先週の日曜日、平たく言えばちょうど7日前、2つの観光ガーデン(という言い方は不適切かもしれないけど)を見に行ってきた。
今年は雪解けが遅く、またゴールデンウィークの後半は大雨。さらにそのあとも天候不順だった。
そのため、咲いていたのは、山野草を除けばチューリップやスイセン、ムシカリ、クリスマスローズ(写真)、ビオラぐらい。
写真には他にも咲いている花が写っているが、それは売り物。ポリの鉢に植えられたもので、温室で育てられたものだ。
なぜ、春なのにクリスマスローズが、と疑問に思う人もいるだろう。私もあなたの同類だ。
どうやらクリスマスローズというのは、クリスマスの時期に開花するヘレボルス・ニゲルという品種のことらしいが、日本で出回っている品種の多くはそれではなく春に開花するものだという。
ということで、クリスマスツリーも電飾もなく、寂しい景観だったが、参考になったこともあった。
芝である。
我が家の庭にも、そう広くはないものの芝生がある。
張芝を買って来て自宅の庭に芝生を作る人も少なくないが、私はタネをまいて作った。張芝は高いこともあるが、店から運ぶのがたいへんだからだ。
種をまき、いつ芽が出てくるかなと毎日楽しみし、ぽやぽやと縫い針よりも細い芽が1つ2つ出てきたときの喜びを、なんと表現したらいいだろう!きっと発毛剤を使って効果が出てきた人と同じくらい喜んだと思う。
その芝生も10年以上経った。
スギナだのタンポポだのがあっちこっちに入り込んで、あるいは芝と同じイネ科ながらも芝であるケンタッキー・ブルーグラスとは違う植物が生えてきて、正直言ってケンタッキー・ブルーグラス100%の植生に戻すのは無理な状態になった。おまけにコケまで生えてきて、陣地を広げつつあるところもある。コケに負けるなんて、なんて弱い草なんだろう!
芝生内における雑草の数をnとしよう。
雑草を1本抜くと、残った雑草の数はn-1となる。
もう1本抜くと、残りはn-2だ。
着実に減る。
明らかに終わりが見えている。理屈では。
それだけにすがって、私はこれまでも雑草抜きという地味な作業を行なってきた(西洋芝専用の除草剤もあるのだが、スギナには効くものの、タンポポは元気なままだ。だから特効薬とはならない)。
雑草抜きは前向きな作業なのに、どう前向きに考えようとしても、前向きな気持ちになれない。腰はしばらく曲がったままになるし、股間から太ももの筋肉も痛む。ずっとかがみこんでいるので、立ち上がるときに激痛が走る。

++++++++++++++++++++

- やること:
**A)** 庭と芝生の文章を読んで、次の問いに答えてください。
(i) 筆者が2つの観光ガーデンを見に行ったのは何日前ですか。
(ii) 筆者は自宅の芝生をどうやって作りましたか。
(iii) 西洋芝専用の除草剤が効くのは、スギナとタンポポのどちらですか。
**B)** 庭と芝生の文章を、最後の文のあとから続けて書いてください。

- リスト:
++++++++++++++++++++

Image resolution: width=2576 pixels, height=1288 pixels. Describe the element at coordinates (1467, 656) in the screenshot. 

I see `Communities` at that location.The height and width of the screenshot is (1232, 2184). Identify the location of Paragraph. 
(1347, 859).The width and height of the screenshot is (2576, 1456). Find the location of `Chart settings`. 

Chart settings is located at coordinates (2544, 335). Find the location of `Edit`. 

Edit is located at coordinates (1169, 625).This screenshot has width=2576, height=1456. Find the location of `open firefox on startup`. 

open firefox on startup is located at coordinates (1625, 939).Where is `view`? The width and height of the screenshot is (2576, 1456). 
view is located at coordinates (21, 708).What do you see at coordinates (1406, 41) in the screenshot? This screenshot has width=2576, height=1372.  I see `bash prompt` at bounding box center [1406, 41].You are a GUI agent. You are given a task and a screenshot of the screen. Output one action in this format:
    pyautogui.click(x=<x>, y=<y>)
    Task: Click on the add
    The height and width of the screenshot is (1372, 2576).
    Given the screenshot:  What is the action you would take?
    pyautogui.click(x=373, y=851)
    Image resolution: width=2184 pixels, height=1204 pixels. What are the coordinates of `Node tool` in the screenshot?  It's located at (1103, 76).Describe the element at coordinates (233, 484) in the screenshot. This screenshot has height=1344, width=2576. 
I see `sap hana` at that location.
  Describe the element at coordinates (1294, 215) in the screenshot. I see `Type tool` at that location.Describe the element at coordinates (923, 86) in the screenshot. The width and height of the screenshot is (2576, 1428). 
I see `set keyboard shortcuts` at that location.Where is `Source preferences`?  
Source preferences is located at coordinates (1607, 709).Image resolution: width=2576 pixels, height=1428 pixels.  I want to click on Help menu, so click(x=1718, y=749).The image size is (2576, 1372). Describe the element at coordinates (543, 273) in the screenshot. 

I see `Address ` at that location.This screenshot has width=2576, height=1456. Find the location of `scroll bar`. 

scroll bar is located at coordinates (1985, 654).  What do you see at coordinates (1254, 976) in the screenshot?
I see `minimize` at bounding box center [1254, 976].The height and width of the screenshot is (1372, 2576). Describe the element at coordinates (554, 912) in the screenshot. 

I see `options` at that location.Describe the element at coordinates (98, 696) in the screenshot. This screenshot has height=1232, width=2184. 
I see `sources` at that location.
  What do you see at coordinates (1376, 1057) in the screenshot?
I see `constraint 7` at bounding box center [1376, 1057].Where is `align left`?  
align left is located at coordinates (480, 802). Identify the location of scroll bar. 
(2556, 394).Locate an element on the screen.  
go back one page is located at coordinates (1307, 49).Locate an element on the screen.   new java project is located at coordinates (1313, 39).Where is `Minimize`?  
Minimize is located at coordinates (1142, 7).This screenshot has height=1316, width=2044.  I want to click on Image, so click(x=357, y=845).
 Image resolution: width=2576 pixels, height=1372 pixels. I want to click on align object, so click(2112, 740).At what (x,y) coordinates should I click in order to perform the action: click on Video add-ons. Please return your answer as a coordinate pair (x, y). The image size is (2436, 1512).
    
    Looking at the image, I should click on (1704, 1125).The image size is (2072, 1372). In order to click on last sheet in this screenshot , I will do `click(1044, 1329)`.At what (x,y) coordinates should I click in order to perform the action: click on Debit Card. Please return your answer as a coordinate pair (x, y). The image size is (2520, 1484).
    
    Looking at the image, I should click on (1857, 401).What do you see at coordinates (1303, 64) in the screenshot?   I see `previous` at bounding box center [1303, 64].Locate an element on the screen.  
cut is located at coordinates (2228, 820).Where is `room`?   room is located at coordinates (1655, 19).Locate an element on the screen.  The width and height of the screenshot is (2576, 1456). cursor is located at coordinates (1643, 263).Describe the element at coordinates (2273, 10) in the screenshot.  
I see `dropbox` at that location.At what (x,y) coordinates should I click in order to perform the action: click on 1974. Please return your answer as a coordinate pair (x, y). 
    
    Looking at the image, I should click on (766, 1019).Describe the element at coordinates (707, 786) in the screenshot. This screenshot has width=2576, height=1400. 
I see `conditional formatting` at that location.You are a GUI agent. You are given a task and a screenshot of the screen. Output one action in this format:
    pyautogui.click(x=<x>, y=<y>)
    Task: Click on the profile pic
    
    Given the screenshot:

++++++++++++++++++++

- 答え:
**A)**
(i) 7日前
(ii) タネをまいて作った
(iii) スギナ

**B)**
でも、n-1、n-2、n-3、……n-27と、雑草は確実に減っているのだ。
が、いったいnっていくつなんだろう?
ここに何本、何株の雑草が生えているのだろう?
いつになっても作業は終わらない。
振り返ると見落とした雑草がいくつも残っている。
この現実によって、nってほとんど∞(無限大)じゃないかと思わざるを得なくなる。
無限から1を引いても、10を引いても、100を引いても、無限は無限。永久に雑草はゼロにならない。
訪れた2つのガーデンの芝を見たときに、私は救われた。当たり前に雑草が生えていて、おそらくは抜かれることは(よほど株が大きくならない限りは)ないのようなのだ。つまり放置プレイ。
私は悟った。
100%ピュアな芝だけにしようなんて、キリンの側転と同じでできっこないってことを。過去10年以上にわたって繰り返してきた私勤労は徒労に終っていたのだ。
どちらのガーデンの芝も、タンポポやらクローバーやらスギナが混じっているのに、別に汚らしくも、だらしなくも感じなかった。ちゃんと適切な高さで芝刈りをしておけば、同じ緑色なわけで、じっくり見つめない限り問題はないのだ。ゴルフ場のグリーンを維持しているわけじゃないんだし。
ということで、必要以上に雑草を気にしないことにした。これが今回のガーデン訪問の収穫だった。
さらに言えば、もう芝は要らないかなとも思っている。
芝をすべてはがすのではなく、ところどころを剥がしてバラを植えるのはどうだろう?(誰に聞いてるんだい?)。すでにバラを植える場所はもうない。芝を芝として維持しないと考えれば、もう何本かは植えられる。
そもそも、なぜ芝を作ったのか?
小さな子供が遊ぶため。週末にそこでバーベキューでもするため。孤独に浸りたいときにテントを張ってこもるため、だ。
もう子供はでかいし、バーベキューを食べると胸焼けするし、テントを張らなくても私はいつでも孤独だ。
ということで、庭を作ってからはじめて大がかりに手を加えようという意欲に満ちているのだが、単身赴任になる前にこういうことに気づけば良かったですわい。
花はあまり咲いてなかったが、先週日曜日の訪問はそういうことでためになった。
バルトーク(Bartok Bela 1881-1945 ハンガリー)の「2つの映像(Ket Kep)」Op.10,Sz.46(1910)。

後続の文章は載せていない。